▶ _How to complete this task_
Among the lines below, keep only those from the one containing "Image resolution: width=2420" through the one containing "Task: Move task up with arrow icon", and reproduce them exactly.
········
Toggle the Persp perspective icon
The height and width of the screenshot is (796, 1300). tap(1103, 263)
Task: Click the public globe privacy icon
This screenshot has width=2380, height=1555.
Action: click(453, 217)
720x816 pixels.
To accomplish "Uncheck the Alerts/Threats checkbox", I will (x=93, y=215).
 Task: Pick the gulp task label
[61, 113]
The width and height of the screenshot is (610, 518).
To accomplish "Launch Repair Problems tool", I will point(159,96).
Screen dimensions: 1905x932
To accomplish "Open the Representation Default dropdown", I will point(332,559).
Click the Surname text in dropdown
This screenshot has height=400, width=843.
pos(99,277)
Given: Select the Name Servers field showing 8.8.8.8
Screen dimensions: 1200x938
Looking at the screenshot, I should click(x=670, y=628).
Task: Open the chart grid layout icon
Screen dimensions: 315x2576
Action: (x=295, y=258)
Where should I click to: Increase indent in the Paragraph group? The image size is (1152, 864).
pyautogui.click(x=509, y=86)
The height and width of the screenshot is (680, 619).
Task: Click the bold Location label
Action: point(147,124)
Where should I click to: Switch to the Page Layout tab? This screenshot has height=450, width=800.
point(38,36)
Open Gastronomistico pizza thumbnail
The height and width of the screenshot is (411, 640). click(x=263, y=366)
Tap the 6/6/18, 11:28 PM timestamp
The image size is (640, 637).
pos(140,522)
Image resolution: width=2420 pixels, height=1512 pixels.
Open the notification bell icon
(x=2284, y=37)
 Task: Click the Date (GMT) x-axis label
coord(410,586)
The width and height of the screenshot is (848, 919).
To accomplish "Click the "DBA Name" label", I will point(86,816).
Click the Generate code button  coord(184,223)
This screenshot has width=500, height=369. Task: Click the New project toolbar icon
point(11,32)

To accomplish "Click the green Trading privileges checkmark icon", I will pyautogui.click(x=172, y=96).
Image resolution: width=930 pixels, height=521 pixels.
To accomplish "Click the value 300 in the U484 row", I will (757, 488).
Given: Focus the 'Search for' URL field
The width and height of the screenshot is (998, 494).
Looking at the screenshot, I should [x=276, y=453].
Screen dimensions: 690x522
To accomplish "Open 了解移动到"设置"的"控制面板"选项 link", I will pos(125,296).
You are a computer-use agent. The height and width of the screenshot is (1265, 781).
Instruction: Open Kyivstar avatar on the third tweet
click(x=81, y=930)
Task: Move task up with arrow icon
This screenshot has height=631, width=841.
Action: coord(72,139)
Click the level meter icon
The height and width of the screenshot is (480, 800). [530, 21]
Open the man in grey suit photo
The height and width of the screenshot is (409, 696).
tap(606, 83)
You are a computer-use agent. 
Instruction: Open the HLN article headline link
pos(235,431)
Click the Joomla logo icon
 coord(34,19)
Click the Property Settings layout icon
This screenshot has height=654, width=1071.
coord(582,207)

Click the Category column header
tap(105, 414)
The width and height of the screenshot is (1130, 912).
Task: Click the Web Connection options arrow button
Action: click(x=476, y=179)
········
▶ _Answer below_
Image resolution: width=2420 pixels, height=1512 pixels.
Open the notification bell icon
(x=2284, y=37)
 Task: Click the Date (GMT) x-axis label
coord(410,586)
The width and height of the screenshot is (848, 919).
To accomplish "Click the "DBA Name" label", I will point(86,816).
Click the Generate code button  coord(184,223)
This screenshot has width=500, height=369. Task: Click the New project toolbar icon
point(11,32)

To accomplish "Click the green Trading privileges checkmark icon", I will pyautogui.click(x=172, y=96).
Image resolution: width=930 pixels, height=521 pixels.
To accomplish "Click the value 300 in the U484 row", I will (757, 488).
Given: Focus the 'Search for' URL field
The width and height of the screenshot is (998, 494).
Looking at the screenshot, I should [x=276, y=453].
Screen dimensions: 690x522
To accomplish "Open 了解移动到"设置"的"控制面板"选项 link", I will pos(125,296).
You are a computer-use agent. The height and width of the screenshot is (1265, 781).
Instruction: Open Kyivstar avatar on the third tweet
click(x=81, y=930)
Task: Move task up with arrow icon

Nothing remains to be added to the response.